**Exercise instructions**
A faithful copy of the entries is required, with no images in it.

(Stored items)
=== Begin Enclosure ===

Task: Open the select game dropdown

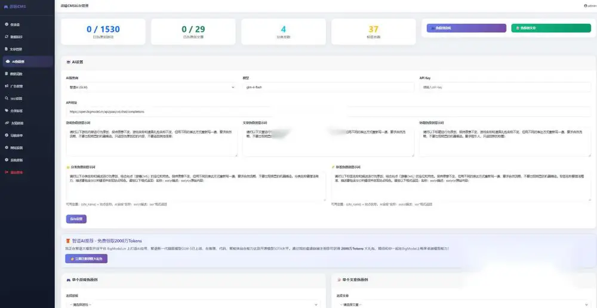Action: coord(193,304)
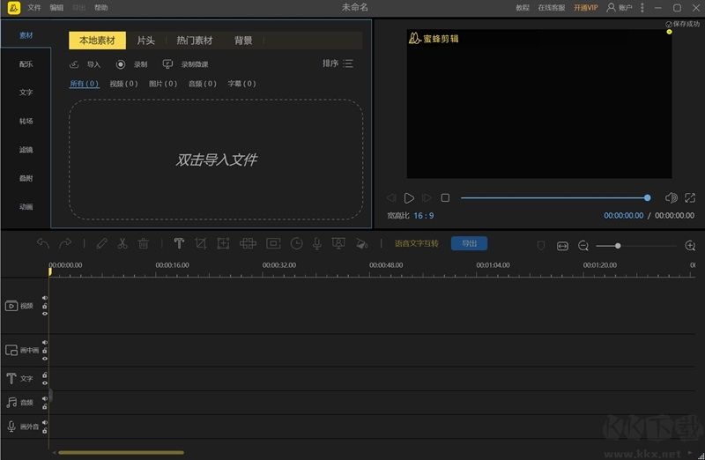The image size is (705, 460).
Task: Open the 账户 account menu
Action: 620,7
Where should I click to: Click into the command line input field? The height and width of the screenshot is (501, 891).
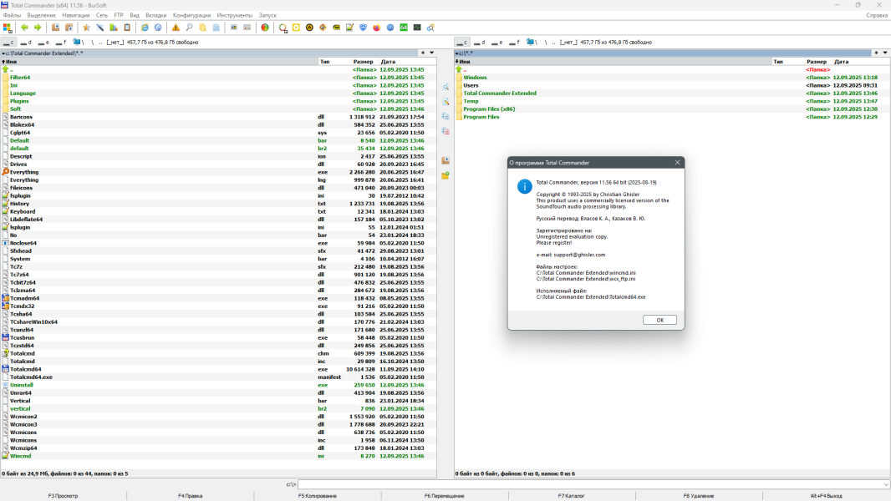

=== End Enclosure ===

**Response to the exercise**
Task: Open the select game dropdown

Action: coord(193,304)
The image size is (705, 460).
Task: Open the 账户 account menu
Action: 620,7
Where should I click to: Click into the command line input field? The height and width of the screenshot is (501, 891).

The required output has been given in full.